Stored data

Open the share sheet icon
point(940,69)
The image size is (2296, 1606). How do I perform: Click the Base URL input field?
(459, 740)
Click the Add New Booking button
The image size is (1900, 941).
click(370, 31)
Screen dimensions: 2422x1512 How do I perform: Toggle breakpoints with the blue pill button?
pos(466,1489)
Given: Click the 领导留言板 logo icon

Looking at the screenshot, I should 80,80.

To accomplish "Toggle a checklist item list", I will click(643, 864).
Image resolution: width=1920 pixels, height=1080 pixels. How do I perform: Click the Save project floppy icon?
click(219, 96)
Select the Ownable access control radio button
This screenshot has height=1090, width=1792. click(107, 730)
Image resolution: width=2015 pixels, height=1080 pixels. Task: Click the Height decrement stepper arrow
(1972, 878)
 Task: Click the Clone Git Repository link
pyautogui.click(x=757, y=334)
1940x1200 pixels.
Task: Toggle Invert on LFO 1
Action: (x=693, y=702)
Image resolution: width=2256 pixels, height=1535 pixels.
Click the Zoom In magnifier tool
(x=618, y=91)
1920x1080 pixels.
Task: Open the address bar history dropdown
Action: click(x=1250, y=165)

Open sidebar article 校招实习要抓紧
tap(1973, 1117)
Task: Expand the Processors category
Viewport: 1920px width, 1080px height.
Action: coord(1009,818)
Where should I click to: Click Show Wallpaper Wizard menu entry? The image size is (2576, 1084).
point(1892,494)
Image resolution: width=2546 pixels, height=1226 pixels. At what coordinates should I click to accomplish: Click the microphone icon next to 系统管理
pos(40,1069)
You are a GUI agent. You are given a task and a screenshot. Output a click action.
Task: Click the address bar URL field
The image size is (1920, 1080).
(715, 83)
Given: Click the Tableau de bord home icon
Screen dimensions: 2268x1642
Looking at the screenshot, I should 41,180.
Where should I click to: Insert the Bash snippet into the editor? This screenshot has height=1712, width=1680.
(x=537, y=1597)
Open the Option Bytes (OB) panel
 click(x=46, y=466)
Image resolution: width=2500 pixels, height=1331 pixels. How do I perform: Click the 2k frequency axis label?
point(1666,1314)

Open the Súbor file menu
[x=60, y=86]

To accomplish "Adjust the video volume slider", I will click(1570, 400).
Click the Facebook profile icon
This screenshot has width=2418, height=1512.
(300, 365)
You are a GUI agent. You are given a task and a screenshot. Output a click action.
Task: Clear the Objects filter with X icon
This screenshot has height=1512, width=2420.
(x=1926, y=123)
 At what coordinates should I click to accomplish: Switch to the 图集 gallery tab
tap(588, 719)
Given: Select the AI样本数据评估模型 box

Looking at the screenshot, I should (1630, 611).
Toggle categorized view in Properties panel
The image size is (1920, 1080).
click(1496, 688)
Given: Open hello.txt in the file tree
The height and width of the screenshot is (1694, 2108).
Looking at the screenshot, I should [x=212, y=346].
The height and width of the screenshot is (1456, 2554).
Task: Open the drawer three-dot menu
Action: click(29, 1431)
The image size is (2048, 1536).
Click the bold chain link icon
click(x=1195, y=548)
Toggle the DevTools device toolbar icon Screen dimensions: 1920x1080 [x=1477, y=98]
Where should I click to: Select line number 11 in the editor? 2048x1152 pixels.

> [Instructions for the task] Output an exact copy of the lines from the one holding "Given: Select the AI样本数据评估模型 box" to the last line of the data, inclusive, and nothing beyond that range.

> [Written response]
Given: Select the AI样本数据评估模型 box

Looking at the screenshot, I should (1630, 611).
Toggle categorized view in Properties panel
The image size is (1920, 1080).
click(1496, 688)
Given: Open hello.txt in the file tree
The height and width of the screenshot is (1694, 2108).
Looking at the screenshot, I should [x=212, y=346].
The height and width of the screenshot is (1456, 2554).
Task: Open the drawer three-dot menu
Action: click(29, 1431)
The image size is (2048, 1536).
Click the bold chain link icon
click(x=1195, y=548)
Toggle the DevTools device toolbar icon Screen dimensions: 1920x1080 [x=1477, y=98]
Where should I click to: Select line number 11 in the editor? 2048x1152 pixels.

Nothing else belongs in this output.